A comprehensive inspection of iCare World Limited, took place on 18, 21 January and 1 February 2019. This inspection was announced. iCare World Limited is a domiciliary care agency. It provides personal care to people living in their own houses and flats. It offers a service to older and younger people living with dementia, learning disabilities, mental health conditions, physical disabilities, sensory impairments, substance misuse problems.
At the time of the inspection, there were four people using the service. The service registered with CQC in August 2017 and this was their first rated inspection.
There was a registered manager in post at the time of our inspection. A registered manager is a person who has registered with the CQC to manage the service. Like registered providers, they are 'registered persons'. Registered persons have legal responsibility for meeting the requirements in the Health and Social Care Act 2008 and associated Regulations about how the service is run.
The provider had robust systems and procedures in place to keep people safe. Staff were competent in their knowledge of what constituted abuse and how to safeguard people.
Medicines were managed effectively and 'As required' medicines were administered accordingly. People’s relatives told us medicines were administered on time and as prescribed.
Risk assessments had been completed and were reviewed regularly. No accidents or incidents had occurred within the service.
Staffing levels were sufficient to meet people's needs and robust recruitment processes were in place to ensure staff were of suitable character to work with vulnerable people.
Staff carried out training to ensure they had adequate skills and knowledge to meet people's needs. However, we were not provided with the evidence during our inspection to show the registered manager had completed their refresher training to ensure their skills were current. The staff supported one another and regularly met to discuss any issues. However, records were not consistently in place to evidence support provided. We made a recommendation to ensure the provider had evidence of their training, supervision and appraisal records.
Staff were aware of people's nutritional needs and people were offered choices about their food preferences. People also received appropriate support from staff to maintain their health and wellbeing.
People were supported to have maximum choice and control of their lives and staff supported them in the least restrictive way possible; the policies and systems in the service supported this practice.
Staff were caring and respected peoples wishes. People were encouraged to remain as independent as possible. People's privacy and dignity was respected. Staff ensured doors were kept closed during personal care and respected peoples wishes.
Care plans were person centred and reviewed regularly or when people's needs changed. Care plans included people's preferences, likes and dislikes.
The registered manager and director were honest and open. They had plans to develop the service to provide more care and were in the process of recruiting staff.

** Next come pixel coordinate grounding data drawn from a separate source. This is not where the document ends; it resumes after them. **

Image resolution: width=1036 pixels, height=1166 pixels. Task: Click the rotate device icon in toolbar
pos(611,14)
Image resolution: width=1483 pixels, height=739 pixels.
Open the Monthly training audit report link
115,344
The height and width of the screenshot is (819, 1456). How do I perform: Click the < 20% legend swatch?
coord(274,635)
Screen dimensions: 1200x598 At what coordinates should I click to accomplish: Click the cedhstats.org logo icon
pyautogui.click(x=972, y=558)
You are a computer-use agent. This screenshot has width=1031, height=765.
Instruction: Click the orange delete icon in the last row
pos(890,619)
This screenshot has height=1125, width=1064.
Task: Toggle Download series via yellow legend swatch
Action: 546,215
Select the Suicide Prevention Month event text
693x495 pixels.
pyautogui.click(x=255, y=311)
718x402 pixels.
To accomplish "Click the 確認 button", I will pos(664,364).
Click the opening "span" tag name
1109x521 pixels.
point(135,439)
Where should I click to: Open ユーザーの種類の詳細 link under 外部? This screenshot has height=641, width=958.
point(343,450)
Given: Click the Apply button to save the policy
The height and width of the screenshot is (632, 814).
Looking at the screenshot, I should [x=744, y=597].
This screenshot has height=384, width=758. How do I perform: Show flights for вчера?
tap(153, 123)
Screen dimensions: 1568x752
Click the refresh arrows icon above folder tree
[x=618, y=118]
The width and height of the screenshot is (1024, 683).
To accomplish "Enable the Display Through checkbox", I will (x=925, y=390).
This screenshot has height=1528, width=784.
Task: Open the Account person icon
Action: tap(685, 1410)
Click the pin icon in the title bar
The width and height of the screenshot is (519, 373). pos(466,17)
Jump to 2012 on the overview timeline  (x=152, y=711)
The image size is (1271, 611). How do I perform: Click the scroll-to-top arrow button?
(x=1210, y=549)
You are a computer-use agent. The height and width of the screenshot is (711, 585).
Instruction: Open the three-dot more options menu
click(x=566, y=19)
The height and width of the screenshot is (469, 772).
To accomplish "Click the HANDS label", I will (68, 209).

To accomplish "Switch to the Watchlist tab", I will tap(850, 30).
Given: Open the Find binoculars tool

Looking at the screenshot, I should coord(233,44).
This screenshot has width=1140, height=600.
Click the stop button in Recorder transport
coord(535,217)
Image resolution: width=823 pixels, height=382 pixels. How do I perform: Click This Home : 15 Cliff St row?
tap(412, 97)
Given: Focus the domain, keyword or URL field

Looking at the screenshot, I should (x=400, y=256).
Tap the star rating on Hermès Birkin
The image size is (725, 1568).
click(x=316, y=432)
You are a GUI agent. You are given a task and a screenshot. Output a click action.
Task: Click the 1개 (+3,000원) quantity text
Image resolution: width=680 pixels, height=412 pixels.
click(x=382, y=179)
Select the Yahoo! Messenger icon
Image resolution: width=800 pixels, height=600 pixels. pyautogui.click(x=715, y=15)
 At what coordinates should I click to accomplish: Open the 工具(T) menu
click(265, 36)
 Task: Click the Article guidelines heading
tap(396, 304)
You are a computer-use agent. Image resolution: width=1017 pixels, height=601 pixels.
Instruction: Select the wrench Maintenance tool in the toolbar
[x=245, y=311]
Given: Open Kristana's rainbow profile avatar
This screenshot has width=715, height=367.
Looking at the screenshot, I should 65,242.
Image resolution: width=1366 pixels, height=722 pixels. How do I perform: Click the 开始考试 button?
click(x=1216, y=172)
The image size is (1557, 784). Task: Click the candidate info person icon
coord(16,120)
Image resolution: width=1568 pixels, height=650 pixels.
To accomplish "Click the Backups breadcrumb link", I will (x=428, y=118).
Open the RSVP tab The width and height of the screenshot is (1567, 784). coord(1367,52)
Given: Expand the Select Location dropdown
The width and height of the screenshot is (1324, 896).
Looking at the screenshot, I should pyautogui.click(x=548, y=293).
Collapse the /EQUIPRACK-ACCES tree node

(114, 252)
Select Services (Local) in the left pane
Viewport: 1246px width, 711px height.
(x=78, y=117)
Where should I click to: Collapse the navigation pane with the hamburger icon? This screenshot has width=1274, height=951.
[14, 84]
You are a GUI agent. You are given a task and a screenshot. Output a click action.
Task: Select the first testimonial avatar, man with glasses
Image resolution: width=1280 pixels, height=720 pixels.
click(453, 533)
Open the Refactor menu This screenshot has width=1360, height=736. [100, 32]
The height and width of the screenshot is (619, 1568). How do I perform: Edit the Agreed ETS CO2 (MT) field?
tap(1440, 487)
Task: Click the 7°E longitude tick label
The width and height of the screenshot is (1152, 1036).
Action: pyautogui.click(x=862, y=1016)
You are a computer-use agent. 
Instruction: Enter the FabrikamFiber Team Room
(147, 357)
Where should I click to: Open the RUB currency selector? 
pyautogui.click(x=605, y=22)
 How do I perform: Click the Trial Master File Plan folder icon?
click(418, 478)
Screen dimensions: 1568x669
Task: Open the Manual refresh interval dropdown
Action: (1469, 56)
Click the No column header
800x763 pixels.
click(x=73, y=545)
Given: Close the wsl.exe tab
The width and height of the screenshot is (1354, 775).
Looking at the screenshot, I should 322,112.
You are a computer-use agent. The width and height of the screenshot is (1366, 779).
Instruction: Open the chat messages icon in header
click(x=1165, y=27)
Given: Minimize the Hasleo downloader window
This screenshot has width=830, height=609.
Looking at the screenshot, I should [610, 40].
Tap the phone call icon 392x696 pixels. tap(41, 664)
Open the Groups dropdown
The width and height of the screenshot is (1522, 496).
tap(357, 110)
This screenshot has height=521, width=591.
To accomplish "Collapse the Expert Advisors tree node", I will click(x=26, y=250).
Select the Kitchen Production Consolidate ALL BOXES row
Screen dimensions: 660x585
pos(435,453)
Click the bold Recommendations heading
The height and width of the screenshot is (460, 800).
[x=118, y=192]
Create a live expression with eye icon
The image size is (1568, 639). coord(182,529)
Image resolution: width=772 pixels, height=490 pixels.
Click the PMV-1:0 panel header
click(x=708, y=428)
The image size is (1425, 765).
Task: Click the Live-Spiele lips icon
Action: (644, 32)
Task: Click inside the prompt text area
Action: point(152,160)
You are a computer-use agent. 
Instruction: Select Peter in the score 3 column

No complaints had been received and relatives we spoke with said they had no issues to raise. The provider had a complaints policy in place to follow should this be required.
Board meetings were held between the registered manager and director to discuss the development of the service, any concerns and changes to people’s care.
The provider carried out audits to ensure quality assurance checks had been completed. This meant the provider had oversight of what was happening within the service.